Moody’s upgrades Argentine credit rating

Move shows further support for Buenos Aires ahead of $15bn bond sale
Argentina Flag on blue sky background.
Moody’s upgraded Argentina’s credit rating on Friday after a US appeals court rulingthis week cleared the way for Buenos Aires to proceed with the biggest debt issue by an emerging market country in 20 years.
The credit rating agency said its decision to raise Argentina’s rating was driven by expectations that the country would soon resolve its 2014 debt default, and because of economic reforms since President Mauricio Macri’s market-friendly government took power in December.
Although the upgrade to B3 from Caa1 keeps Argentine debt firmly in junk territory, the move represents further support for the country ahead of its $15bn bond sale due on Monday, which Alfonso Prat-Gay, finance minister, said on Thursday had prompted an “awesome” response from investors.
The proceeds from the sale will allow Argentina to pay about $8bn to its “holdout” creditors, after a decade-long dispute dubbed the “sovereign debt trial of the century” triggered by the country’s 2001 economic crisis which saw it default on $100bn of debt.
Once the holdouts have been paid, US court injunctions preventing Argentina from paying other creditors will be lifted, enabling it to pay some $2bn to holders of its restructured debt and put an end to its second default this century in 2014.
Daniel Pollack, the court-appointed mediator between Argentina and the holdouts, said in a statement on Friday that he expected the injunctions to be lifted as soon as next Thursday or Friday, depending on how soon the bond issue is completed.
Moody’s said that the upgrade was also motivated by improvements to economic policy since Mr Macri took office, including the lifting of capital controls, a devaluation and slashing of subsidies.
This is an enormously important event for the Republic [of Argentina], its 40m people and the world financial system
Daniel Pollack, court-appointed mediator
Huge challenges remain, including an inflation rate that ended last year at about 30 per cent, representing one of the highest of all the sovereign issuers rated by Moody’s, but the agency expects it to start falling in the second half of the year.
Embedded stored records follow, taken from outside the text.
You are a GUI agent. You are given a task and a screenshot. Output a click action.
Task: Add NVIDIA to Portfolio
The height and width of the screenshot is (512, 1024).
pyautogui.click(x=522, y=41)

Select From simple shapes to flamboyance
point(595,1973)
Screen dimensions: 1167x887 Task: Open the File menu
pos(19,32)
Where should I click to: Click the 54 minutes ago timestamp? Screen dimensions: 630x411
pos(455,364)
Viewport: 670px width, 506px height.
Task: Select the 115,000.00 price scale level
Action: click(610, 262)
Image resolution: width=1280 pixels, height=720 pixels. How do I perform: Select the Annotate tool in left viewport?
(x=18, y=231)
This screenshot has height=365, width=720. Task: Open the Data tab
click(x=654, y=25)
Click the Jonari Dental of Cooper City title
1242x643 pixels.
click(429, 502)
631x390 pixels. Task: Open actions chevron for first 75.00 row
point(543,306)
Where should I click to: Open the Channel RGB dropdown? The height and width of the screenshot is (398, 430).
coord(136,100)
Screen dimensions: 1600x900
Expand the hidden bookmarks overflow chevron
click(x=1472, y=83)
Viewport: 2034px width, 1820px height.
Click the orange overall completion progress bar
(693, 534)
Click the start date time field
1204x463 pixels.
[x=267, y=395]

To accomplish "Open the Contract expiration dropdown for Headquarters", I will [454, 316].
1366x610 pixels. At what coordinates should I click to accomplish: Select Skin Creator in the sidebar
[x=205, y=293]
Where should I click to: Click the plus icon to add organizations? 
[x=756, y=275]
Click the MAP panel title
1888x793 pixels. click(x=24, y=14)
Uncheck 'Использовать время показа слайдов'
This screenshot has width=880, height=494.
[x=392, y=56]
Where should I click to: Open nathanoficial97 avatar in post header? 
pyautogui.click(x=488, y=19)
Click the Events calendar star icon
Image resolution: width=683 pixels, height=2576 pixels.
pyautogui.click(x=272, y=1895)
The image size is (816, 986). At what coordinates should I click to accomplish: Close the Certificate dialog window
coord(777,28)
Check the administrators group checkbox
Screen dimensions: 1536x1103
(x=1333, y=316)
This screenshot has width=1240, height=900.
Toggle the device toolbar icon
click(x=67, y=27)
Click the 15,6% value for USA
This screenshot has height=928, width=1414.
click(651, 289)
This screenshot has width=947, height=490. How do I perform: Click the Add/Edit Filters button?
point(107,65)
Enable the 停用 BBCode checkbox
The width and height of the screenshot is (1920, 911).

Meanwhile, Moody’s expects economic growth to start picking up next year, after a contraction of 1 per cent in 2016.
Mr Pollack said the appeals court ruling would have “an enormous and positive” effect on settlements between Argentina and bondholders that had still not reached agreement. The ruling had already led to settlements with creditors with claims worth $800m, while others were “in active negotiation”.
“Prior to the ruling … it did not seem likely that agreement could be reached with these individuals,” he said, adding that now it was “a reality about to happen”.
“This is an enormously important event for the Republic [of Argentina], its 40m people and, indeed, the world financial system,” said Mr Pollack.